On March 1, 1996, KTIM became KBSZ, call letters then in use by the sister FM station. [15] However, the FM flipped to country music soon after, using the call letters KSWG. [16]
The next year, Circle S sold KBSZ to SBD Broadcasting. Four years later, SBD sold the station to Richard (Pete) and Joann Peterson. The Petersons relaunched the station with entirely local programming, including Wickenburg High School football games. [17]
On November 7, 2007, the Petersons filed to move KBSZ's transmitter and city of license from Wickenburg (about 60 miles northwest of downtown Phoenix) to Apache Junction (35 miles east of downtown Phoenix). The move was accompanied by a frequency change to 1260 kHz. The switch to 1260 AM allowed it to broadcast around the clock. A month later, the station was sold to 1TV.com, Inc., owned by John Low.
In 2010, KBSZ signed on from its new Apache Junction location with a Classic Hits/Oldies format targeting the residents of Phoenix's growing eastern suburbs. [18] After only four months, the station adopted a talk radio format on Sept. 7. [19] It was the first radio station on the frequency in Pinal County since KFAS Casa Grande signed off in the mid-1990s.
After a short time as a talk station, KBSZ flipped to an all-comedy format. It used a syndicated comedy programming service known as "24/7 Comedy." When the network ceased operations, the station wanted to keep its comedy format, so it switched programming to "Today's Comedy." In 2012, KBSZ was issued a U.S. Federal Communications Commission construction permit to increase its daytime power to 4,500 watts from its previous 3,500 watts. [20]
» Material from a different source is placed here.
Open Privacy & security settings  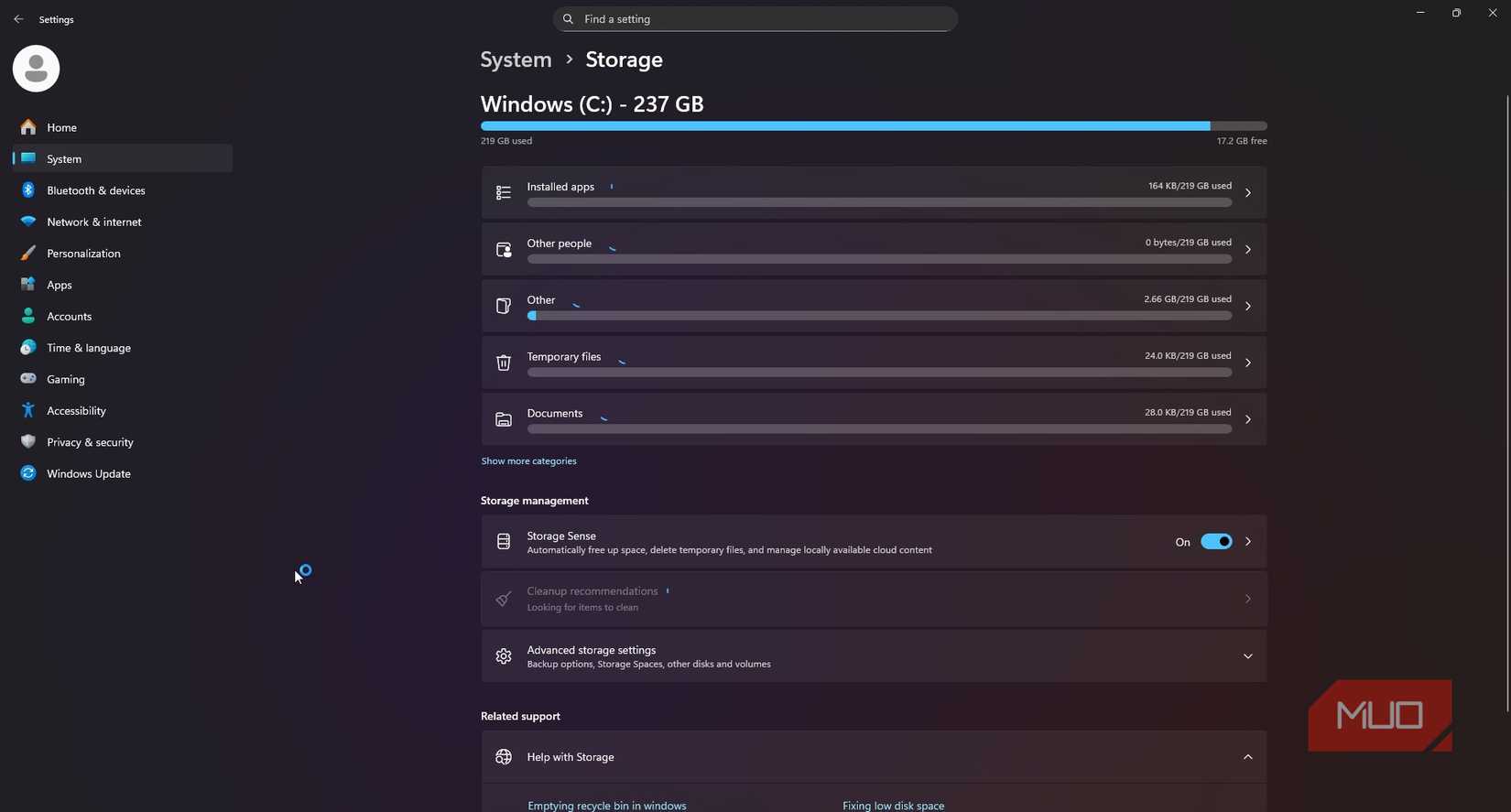pyautogui.click(x=90, y=442)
Around July 1, 2019, KBSZ fell silent without any explanation. On July 8, 2019, the station posted a message on its website that KBSZ had ceased broadcasting the comedy format "due to circumstances beyond our control." It would soon be simulcasting sister station KIKO-FM's oldies format. [21]
After nearly two weeks of broadcasting with dead air, KBSZ returned with a classic rock format named "The Rattler". The programming is largely automated. The station carries the weekly syndicated program "Floydian Slip," focusing on the music of Pink Floyd.